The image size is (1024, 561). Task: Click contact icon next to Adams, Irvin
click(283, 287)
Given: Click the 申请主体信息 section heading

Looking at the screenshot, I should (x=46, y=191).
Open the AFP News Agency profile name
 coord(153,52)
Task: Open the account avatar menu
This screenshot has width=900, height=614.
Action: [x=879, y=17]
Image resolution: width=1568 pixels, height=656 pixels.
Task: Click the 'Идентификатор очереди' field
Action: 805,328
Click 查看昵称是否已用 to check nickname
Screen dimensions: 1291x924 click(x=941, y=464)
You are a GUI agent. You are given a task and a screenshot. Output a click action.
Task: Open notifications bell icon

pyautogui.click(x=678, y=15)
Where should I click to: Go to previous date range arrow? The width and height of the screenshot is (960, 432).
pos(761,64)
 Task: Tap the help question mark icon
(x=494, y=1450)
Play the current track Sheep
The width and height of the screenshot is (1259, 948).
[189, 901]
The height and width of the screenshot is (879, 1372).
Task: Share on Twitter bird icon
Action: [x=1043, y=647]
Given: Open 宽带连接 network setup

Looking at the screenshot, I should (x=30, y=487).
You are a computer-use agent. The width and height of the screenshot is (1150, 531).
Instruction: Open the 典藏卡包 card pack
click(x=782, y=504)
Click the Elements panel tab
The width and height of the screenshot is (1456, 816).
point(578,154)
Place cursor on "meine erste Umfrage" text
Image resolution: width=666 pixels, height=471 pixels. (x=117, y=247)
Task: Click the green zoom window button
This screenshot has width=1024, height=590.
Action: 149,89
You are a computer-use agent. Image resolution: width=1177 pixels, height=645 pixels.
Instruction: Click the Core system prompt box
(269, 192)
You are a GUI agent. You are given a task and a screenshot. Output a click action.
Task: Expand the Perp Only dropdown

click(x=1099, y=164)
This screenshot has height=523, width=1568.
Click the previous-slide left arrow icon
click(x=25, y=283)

********

§ **Problem description**: Your answer must be an exact transcription of the lines from the one containing "You are a computer-use agent. Image" through the last line of the records above, and nothing else.

§ **Solution for this problem**:
You are a computer-use agent. Image resolution: width=1177 pixels, height=645 pixels.
Instruction: Click the Core system prompt box
(269, 192)
You are a GUI agent. You are given a task and a screenshot. Output a click action.
Task: Expand the Perp Only dropdown

click(x=1099, y=164)
This screenshot has height=523, width=1568.
Click the previous-slide left arrow icon
click(x=25, y=283)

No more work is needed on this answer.